Note: When this option is active
- The main Litmus account holder will still be able to sign in to Litmus using their Litmus credentials via the Litmus login screen. This is to prevent the main account holder from getting locked out of full account administrative functionality. Other users will be forced to login via SAML.
- Password resets using the “Forgotten Password?” option on the regular Litmus login screen will be disabled for all users.
4. Select Okta as your IDP.
5. Take note of the Post-back URL and the Audience URI, as you will need these in step 9 when configuring a new App for Litmus within Okta.
6. Log in to Okta as an administrator. Go to Admin → Applications (side menu) → Applications (item) → Create App Integration.
7. Select SAML 2.0 as the sign-on method and click the “Next” button.
8. Enter "Litmus" as the name of the new app. If you wish to upload a Litmus logo (one can be found here) you can do so in the App Logo section. Click the “Next” button when finished.
9. Paste the “Post-back URL” and the “Audience URI” from Litmus (as shown in step 3) into the “Single sign-on URL” and “Audience URI (SP Entity ID)” fields respectively.
10. On the same screen, but a little bit further down the page, you'll see the Attribute Statements (optional) section. You want to add three “attributes” here:
Once added, click the "Next" button to save the app settings:
11. When asked "Are you a customer or partner? on the final set up screen pick, “I'm an Okta customer adding an internal app ", and press Finish. The app is now created.
12. Next, navigate to the Sign On tab and scroll down to the SAML Signing Certificates section to get the “Identity Provider metadata” URL. To do this, click on the "Actions" dropdown, then click on "View IdP metadata".
This opens a new tab in the browser. The link in the address bar is your “Identity Provider metadata” URL, which will be needed for step 15.

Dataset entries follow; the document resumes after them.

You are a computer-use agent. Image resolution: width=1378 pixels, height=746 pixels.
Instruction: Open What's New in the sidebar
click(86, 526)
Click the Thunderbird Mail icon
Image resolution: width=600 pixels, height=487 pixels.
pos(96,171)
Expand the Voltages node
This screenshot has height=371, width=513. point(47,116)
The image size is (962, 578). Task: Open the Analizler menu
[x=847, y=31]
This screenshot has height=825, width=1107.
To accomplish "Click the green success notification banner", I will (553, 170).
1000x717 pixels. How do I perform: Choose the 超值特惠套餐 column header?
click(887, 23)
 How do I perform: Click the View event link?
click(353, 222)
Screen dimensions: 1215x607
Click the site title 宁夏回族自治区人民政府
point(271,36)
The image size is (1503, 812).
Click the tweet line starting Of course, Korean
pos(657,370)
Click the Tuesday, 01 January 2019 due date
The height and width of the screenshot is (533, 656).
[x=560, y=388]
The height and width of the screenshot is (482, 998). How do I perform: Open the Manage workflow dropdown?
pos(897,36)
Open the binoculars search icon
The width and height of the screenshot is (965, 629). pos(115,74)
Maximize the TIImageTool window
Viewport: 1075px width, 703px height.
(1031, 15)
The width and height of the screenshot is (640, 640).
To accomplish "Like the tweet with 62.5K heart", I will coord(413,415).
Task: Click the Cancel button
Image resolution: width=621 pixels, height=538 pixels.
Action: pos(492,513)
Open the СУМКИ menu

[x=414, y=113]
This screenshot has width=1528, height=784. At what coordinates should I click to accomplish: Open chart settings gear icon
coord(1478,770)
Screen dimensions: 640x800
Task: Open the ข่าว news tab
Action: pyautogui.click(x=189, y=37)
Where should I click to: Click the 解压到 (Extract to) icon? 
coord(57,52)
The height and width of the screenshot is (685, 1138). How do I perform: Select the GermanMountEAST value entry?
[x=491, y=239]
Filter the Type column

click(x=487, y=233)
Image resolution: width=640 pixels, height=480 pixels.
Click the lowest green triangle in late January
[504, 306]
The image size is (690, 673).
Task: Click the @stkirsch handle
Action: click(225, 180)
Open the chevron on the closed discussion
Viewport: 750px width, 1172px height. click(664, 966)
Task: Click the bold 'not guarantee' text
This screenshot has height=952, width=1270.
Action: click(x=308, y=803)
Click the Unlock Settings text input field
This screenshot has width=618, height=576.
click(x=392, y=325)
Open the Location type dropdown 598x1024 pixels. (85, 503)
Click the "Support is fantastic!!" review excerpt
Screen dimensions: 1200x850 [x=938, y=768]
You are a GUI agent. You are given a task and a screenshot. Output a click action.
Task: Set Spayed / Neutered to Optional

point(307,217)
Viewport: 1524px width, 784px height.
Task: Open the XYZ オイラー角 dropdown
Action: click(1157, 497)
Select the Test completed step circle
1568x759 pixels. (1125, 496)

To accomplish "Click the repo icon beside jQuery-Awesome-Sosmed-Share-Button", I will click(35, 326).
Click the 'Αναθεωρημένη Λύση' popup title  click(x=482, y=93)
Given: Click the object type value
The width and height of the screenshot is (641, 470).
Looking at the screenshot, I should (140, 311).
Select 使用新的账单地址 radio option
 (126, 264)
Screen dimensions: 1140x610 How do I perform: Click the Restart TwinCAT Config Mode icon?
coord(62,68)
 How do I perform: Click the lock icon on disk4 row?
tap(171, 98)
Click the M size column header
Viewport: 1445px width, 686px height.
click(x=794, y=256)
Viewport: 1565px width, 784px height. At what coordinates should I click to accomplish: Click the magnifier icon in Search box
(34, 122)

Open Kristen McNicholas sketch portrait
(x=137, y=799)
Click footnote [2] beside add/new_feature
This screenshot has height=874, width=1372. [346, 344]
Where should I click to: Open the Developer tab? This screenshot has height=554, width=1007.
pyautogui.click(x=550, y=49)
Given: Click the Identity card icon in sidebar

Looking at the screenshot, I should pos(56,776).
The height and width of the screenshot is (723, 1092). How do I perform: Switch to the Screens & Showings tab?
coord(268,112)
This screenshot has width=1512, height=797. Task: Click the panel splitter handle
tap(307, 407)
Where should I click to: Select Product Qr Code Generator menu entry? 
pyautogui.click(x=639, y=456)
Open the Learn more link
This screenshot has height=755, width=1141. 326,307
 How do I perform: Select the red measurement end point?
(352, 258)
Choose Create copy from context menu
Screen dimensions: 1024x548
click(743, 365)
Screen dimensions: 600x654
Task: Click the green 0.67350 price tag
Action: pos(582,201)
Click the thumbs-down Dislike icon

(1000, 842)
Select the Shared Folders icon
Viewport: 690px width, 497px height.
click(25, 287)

13. You can now add users or entire groups via the “Assignments” tab. Any users added will now see the Litmus app within their Okta dashboard.
14. Log out from Okta (you will want to test with a non-admin user in a moment) and head back to the SAML settings page in Litmus (NOTE: under Subaccounts/Security/SAML).
15. Paste the “Identity Provider metadata” URL (from step 12b) into the “Metadata URL” field.
16. Finish by clicking the “Save SAML settings” button.
Single sign-on will now be enabled. Any users of the Litmus account can now login in via the Litmus application within their Okta Apps view.
If “Force sign in with SAML” is also activated, any users who try to log in via the Litmus Login screen will be taken to Okta to authenticate, and then redirected to Litmus upon successful login.